Catching AI Hallucinations: A Five-Stage Quality Pipeline
Hallucinations aren't an LLM problem, they're a quality-control problem. Here's the 5-stage pipeline that catches, classifies, and contains bad outputs before they reach customers, and the decision rationale behind each stage.

When you're running a multi-agent platform in production, the moment you realize that quality isn't optional comes suddenly.
It was Tuesday morning. One of our agents had delivered a memo to a client. The memo cited a specific court ruling as precedent, very specific, very confident, very detailed. The client's lawyer read it. They wanted to verify the citation. It took about 15 minutes to realize the ruling didn't exist.
The agent had hallucinated case law. Confidently. Completely. And if the client's team had been in a hurry, they might have acted on it.
That's when we stopped asking "How do we trust LLMs?" and started building systems to ensure we never had to.
Why Quality Is The Hardest Problem in Agentic AI
Let's be honest: the difficulty of AI quality isn't the LLMs. LLMs are good at generating text that looks right. They're excellent at it.
The difficulty is that hallucinations look like truth.
An LLM can confidently invent a fact, and the output will be grammatical, coherent, contextually reasonable, and completely wrong. It will look professional. It will pass a casual skim. It will look so true that busy people will act on it.

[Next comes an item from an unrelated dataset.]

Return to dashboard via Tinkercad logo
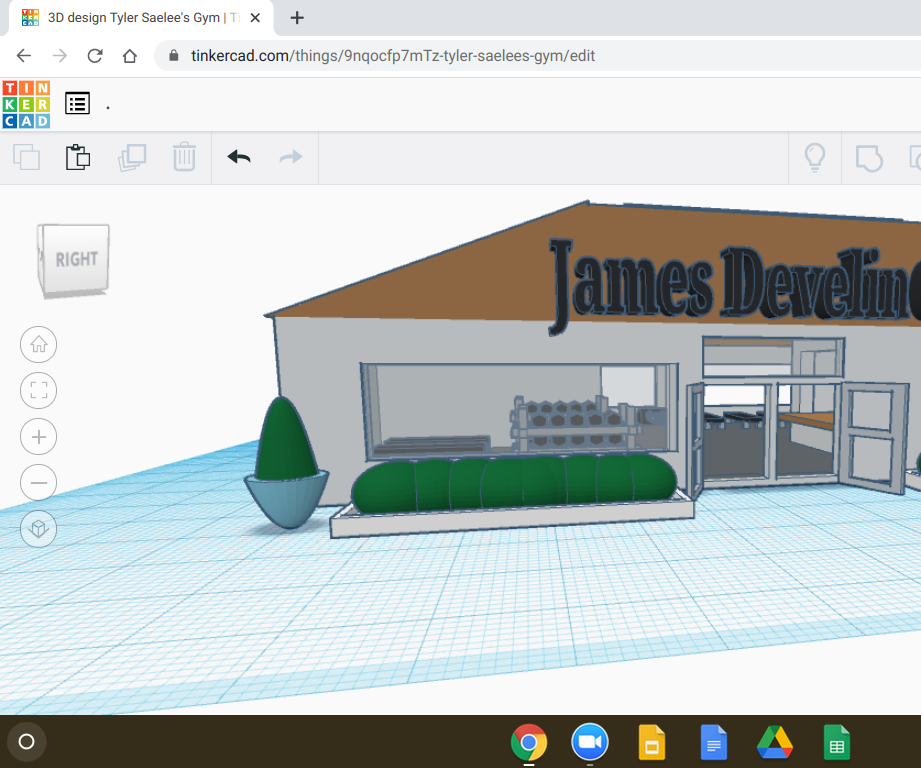 [x=26, y=103]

And once it's in a client email, a financial forecast, or a legal memo, it's in the world. The damage compounds.
This is why agentic AI is fundamentally different from chat. In chat, hallucinations are entertaining, the user notices immediately and corrects. In agents running production workflows, hallucinations are catastrophic.

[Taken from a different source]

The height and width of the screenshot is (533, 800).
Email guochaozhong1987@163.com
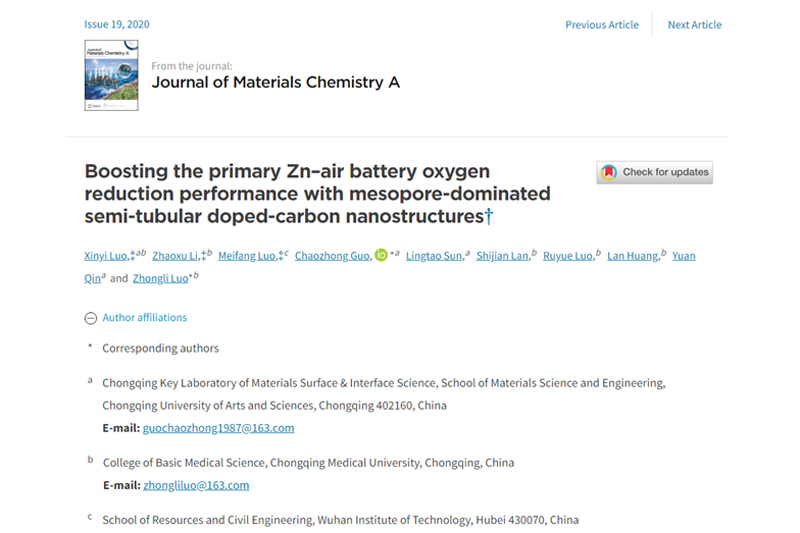tap(218, 428)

The solution isn't smarter models. Smarter models still hallucinate. The solution is systems that make hallucinations visible before they matter.
At BUCC, we call that the Five-Stage Quality Cascade.
The Five-Stage Cascade: Full Architecture
Stage 1: Presidio PII Scan
Every output from every agent gets scanned for personally identifiable information. This is a hard gate. No exceptions. No bypasses.
We use Microsoft Presidio, which is purpose-built for this. Most people think of PII as just email addresses and phone numbers. Presidio goes deeper:
- Identity documents: Social Security numbers, passport numbers, driver's license numbers
- Financial data: Bank account numbers, routing numbers, credit card numbers, tax IDs
- Biometric data: Fingerprints, facial recognition patterns
- Medical data: Health information, drug prescriptions
- Government IDs: Any jurisdiction-specific identifier
An agent generates a memo. Presidio scans it. If it finds PII, the output is immediately blocked. The agent gets feedback:
Output blocked: PII detected.
Entities: SSN (1), BankAccountNumber (2)
Please regenerate without exposing: [specific values]
The agent regenerates. Clean output passes through to Stage 2.
Why is this first? Because PII is non-negotiable. If an agent exposes a client's bank account number, all other quality metrics are irrelevant. We made the design choice: PII-free is a prerequisite, not a suggestion.
Latency: <50ms per output. Negligible.
Stage 2: Guardrails (Rule-Based)
Now we apply domain-specific rules. These aren't generic guardrails, they're task-specific logic.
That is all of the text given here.